Mit Brightstar Entertainment will Philip Gass, General Manager, einen neuen Ansatz in der Produktphilosophie finden. Einen Schwerpunkt legt er auf das Verpackungsmanagement. Bereits der Ersttitel "Grand Prix Evolution" verdeutlicht diese Ambitionen.

Das neu gegründete vier Mann starke Unternehmen Brightstar Entertainment ist vorläufig noch unter dem Dach von Take 2 Interactive zu finden; der erfahrene Publisher leistet sozusagen Aufbauhilfe für Brightstar. Den Hauptgrund für die Gründung eines eigenen Unternehmens sieht Gass in einem Unterschied zu anderen Firmen in der Spielebranche: Mit Brightstar will er vor allem in der Produktphilosophie von einen anderen Ansatz ausgehen.
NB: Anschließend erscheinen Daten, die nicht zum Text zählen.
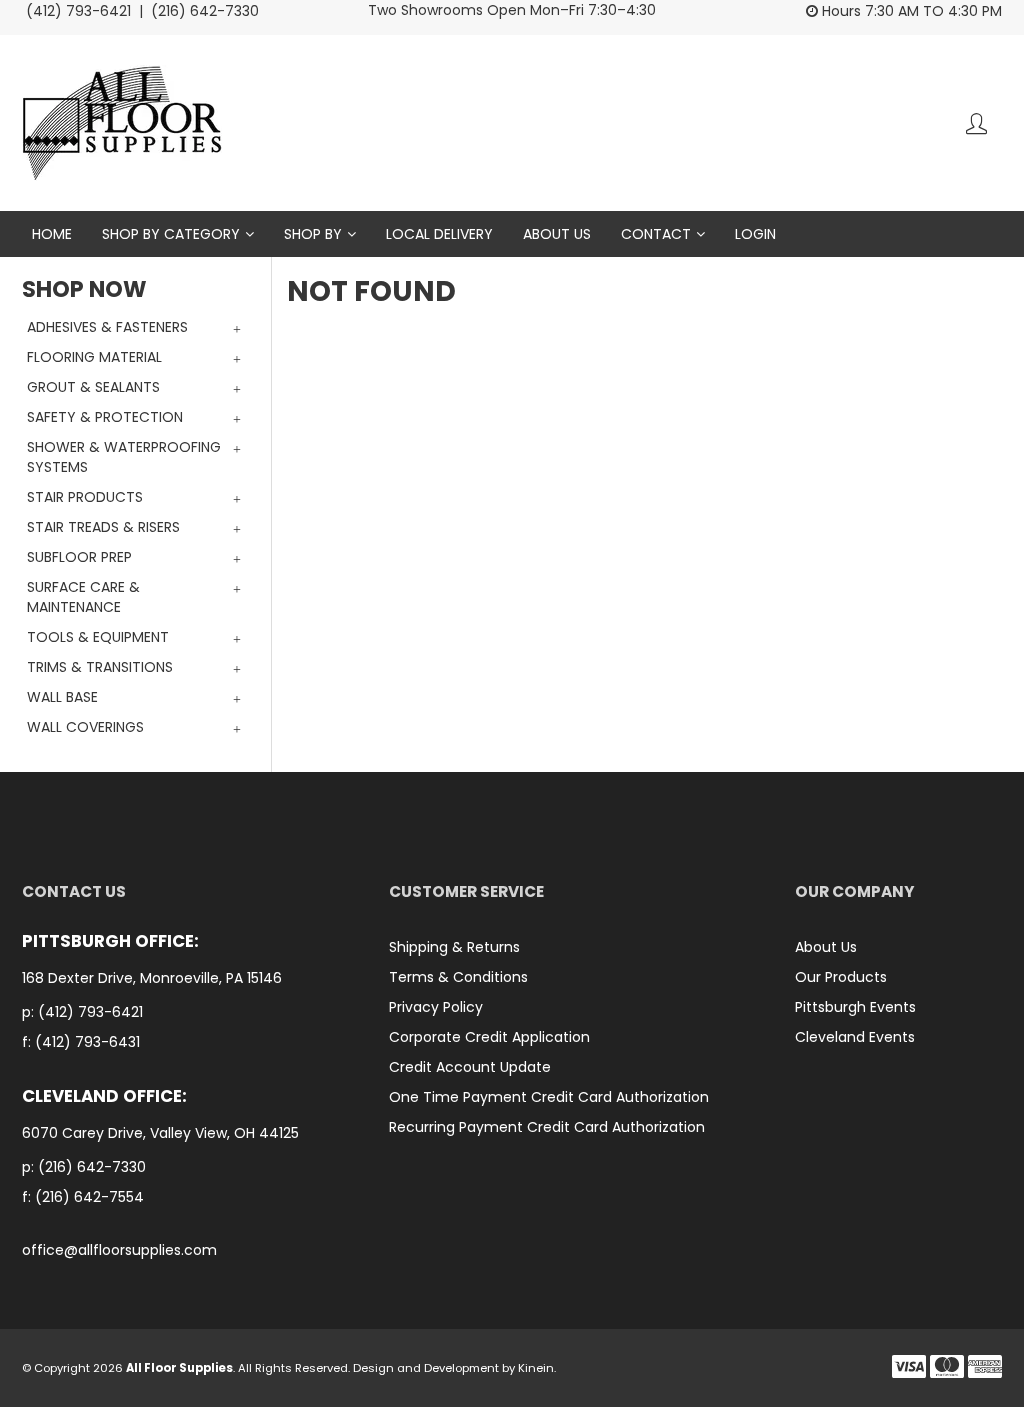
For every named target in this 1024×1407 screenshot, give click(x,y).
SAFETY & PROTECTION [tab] (105, 417)
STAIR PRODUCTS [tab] (85, 497)
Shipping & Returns (454, 947)
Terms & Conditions (458, 977)
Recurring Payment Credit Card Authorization (547, 1127)
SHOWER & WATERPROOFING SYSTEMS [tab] (124, 457)
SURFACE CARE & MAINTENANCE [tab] (83, 597)
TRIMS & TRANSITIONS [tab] (100, 667)
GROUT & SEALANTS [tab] (93, 387)
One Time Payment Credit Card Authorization (549, 1097)
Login (755, 234)
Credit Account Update (470, 1067)
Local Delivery (439, 234)
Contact (656, 234)
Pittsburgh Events (855, 1007)
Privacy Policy (436, 1007)
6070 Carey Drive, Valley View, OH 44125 (162, 1133)
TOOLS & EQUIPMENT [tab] (98, 637)
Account (976, 123)
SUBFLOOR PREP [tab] (79, 557)
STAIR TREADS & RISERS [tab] (103, 527)
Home (52, 234)
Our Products (841, 977)
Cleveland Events (855, 1037)
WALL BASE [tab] (62, 697)
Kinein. (537, 1368)
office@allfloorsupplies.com (119, 1250)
In den vergangenen ein bis zwei Jahren habe sich der gesamte Markt verändert, so Gass.

Die Hardwarebasis steigt, immer mehr Haushalte besitzen einen leistungsfähigen Rechner und haben damit die technischen Möglichkeiten erreicht und vor allem an Spielen Interesse gewonnen. Gleichzeitig gehe aber die Entwicklung des Hauptmarktes in Richtung eines "Hardcore-Gamer-Markts". Die Spieler jenseits der "ComputerBild-Spiele" kennen bereits die ganze Geschichte und insbesondere die Entwicklung der Branche. So wird der Vergleich mit anderen Spielen zur Normalität. Für den Gamer ziehen sich die Wiederkennungsparameter wie ein roter Faden durch alle Spiele derselben Kategorie. Hier will Gass ansetzen und mit seinem Unternehmen einen neues Forum für Gelegenheitskäufer und Neueinsteiger bilden. Ein Hardcore-Gamer habe die Entscheidung für ein Spiel schon getroffen, noch ehe er das Geschäft betrete. Produktmanagement heißt für Gass also, begreifen, um was es geht. Dafür müsse der gesamte Mix aus Verpackung, Spieldesign, Presse- und Marketingarbeit neu überdacht werden. Bei Brightstar will man einen Schwerpunkt im Verpackungsmanagement als wichtigstem Marketingtool setzen. Die Verpackung sei in der Vergangenheit zum Teil stark vernachlässigt worden; hier müssten Verbesserung erreicht werden.

Brightstar hat zu diesem Zweck zwei Marketingagenturen engagiert, die zunächst in Deutschland und England die Diskrepanz zwischen den beiden Märkte ausgleichen sollen. Die optimalen Strategien, vor allem auch in der Verpackungswahl, sollen auf die jeweiligen Märkte zugeschneidert werden. Der General Manager von Brightstar sieht den Gelegenheitskäufer oder Neueinsteiger als Person, die aus einem Spiel sofort die optimale Unterhaltung ziehen will. Ganz im Unterschied zum Hardcoregamer, der mit dem Spiel zugleich auch eine neue Herausforderung im Einkaufskorb haben will. So viele Features wie möglich bildeten da den Ansporn, die richtige Herausforderung. Um den Casual Buyer an die Produktpalette von Brightstar zu binden, sollen die Spiele nicht nur grafisch gut ausgestattet sein, sondern auch über ein möglichst einfaches Gameplay verfügen. Natürlich sei auch die Preispolitik ein wichtiges Kriterium.

Anliegen sei es, hauptsächlich Produkte in der Preiskategorie um 49,95 DM zu veröffentlichen. Die Quintessenz sei für Brightstar, wie man am besten ein Forum für den Casual Buyer bilden könnte, ohne die bestehenden Spielergemeinden zu verschrecken. Mit dem ersten Titel, "Grand Prix Evolution", soll ein Schritt in diese Richtung getan werden. Weitere Titel sollen noch im Februar "Midnight Racing" und "Slam Tilt Resurrection" sein.